William Hyde Wollaston in 1802 and Joseph von Fraunhofer in 1814 described the dark lines within the solar spectrum. Later, Gustav Kirchhoff explained the lines by atomic absorption or emission, which allowed the lines to be used for the identification of chemical elements.

In the early days of telescopic astronomy, the word nebula was used to describe any fuzzy patch of light that did not look like a star. Many of these, such as the Andromeda Nebula, had spectra that looked like stellar spectra, and these turned out to be galaxies. Others, such as the Cat's Eye Nebula, had very different spectra. When William Huggins looked at the Cat's Eye, he found no continuous spectrum like that seen in the Sun, but just a few strong emission lines. The two green lines at 495.9 nm and 500.7 nm were the strongest. These lines did not correspond to any known elements on Earth. The fact that helium had been identified by the emission lines in the Sun in 1868, and had then also been found on Earth in 1895, encouraged astronomers to suggest that the lines were due to a new element. The name nebulium (occasionally nebulum or nephelium) was first mentioned by Margaret Lindsay Huggins in a short communication in 1898, although it is stated that her husband occasionally used the term before.

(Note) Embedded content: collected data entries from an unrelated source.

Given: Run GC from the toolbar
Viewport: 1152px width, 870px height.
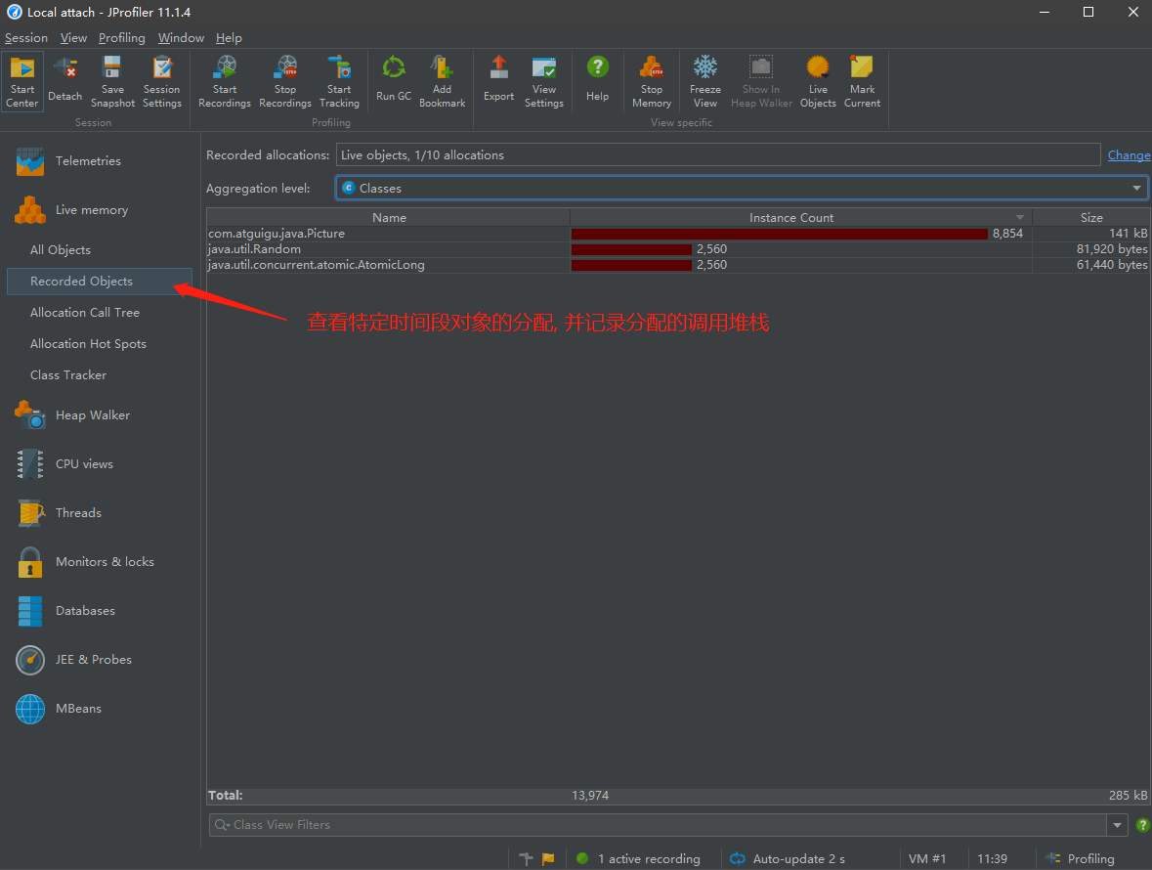Looking at the screenshot, I should (x=393, y=78).
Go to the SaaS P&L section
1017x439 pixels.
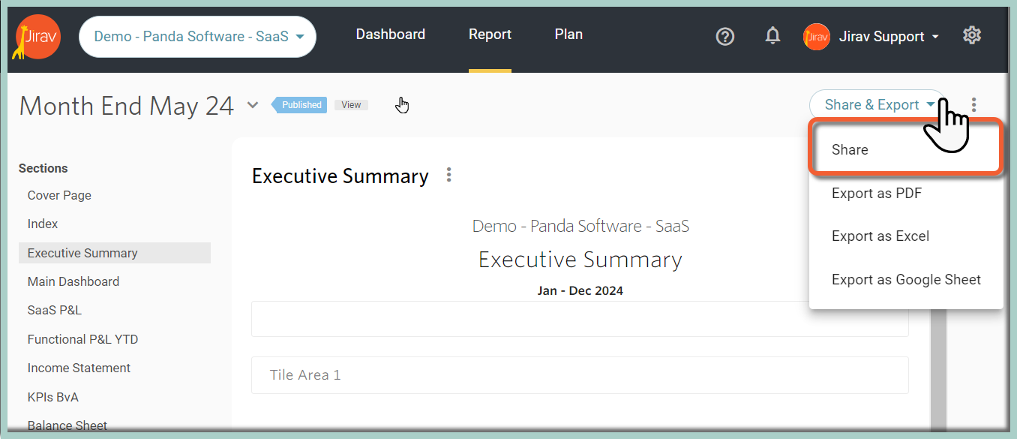pyautogui.click(x=55, y=311)
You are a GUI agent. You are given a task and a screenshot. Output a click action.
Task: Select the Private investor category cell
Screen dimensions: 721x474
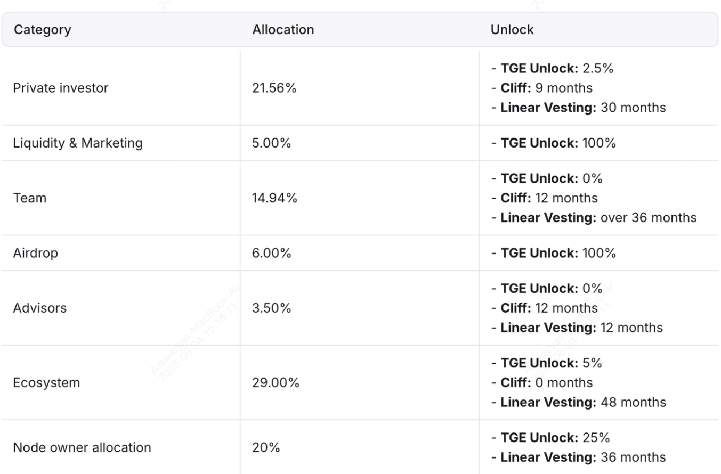click(x=61, y=88)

In 1911, John William Nicholson theorized that all known elements consisted of four protoelements, one of which was nebulium.
The development of the periodic table by Dimitri Mendeleev and the determination of the atomic numbers by Henry Moseley in 1913 left nearly no room for a new element. In 1914 French astronomers were able to determine the atomic weight of nebulium. A measured value of 2.74 for the lines near 372 nm and a slightly lower value for the 500.7 nm line seemed to indicate that two elements were responsible for the spectrum.

Ira Sprague Bowen was working on UV spectroscopy and on the calculation of spectra of the light elements of the periodic table when he became aware of the green lines discovered by Huggins. With this knowledge he was able to suggest that the green lines might be forbidden transitions. They were shown as due to doubly ionized oxygen at extremely low density, rather than the hypothetical nebulium. As Henry Norris Russell put it, "Nebulium has vanished into thin air." Nebulae are typically extremely rarefied, much less dense than the hardest vacuums produced on Earth. In these conditions, lines can form which are suppressed at normal densities. These lines are known as forbidden lines, and are the strongest lines in most nebular spectra.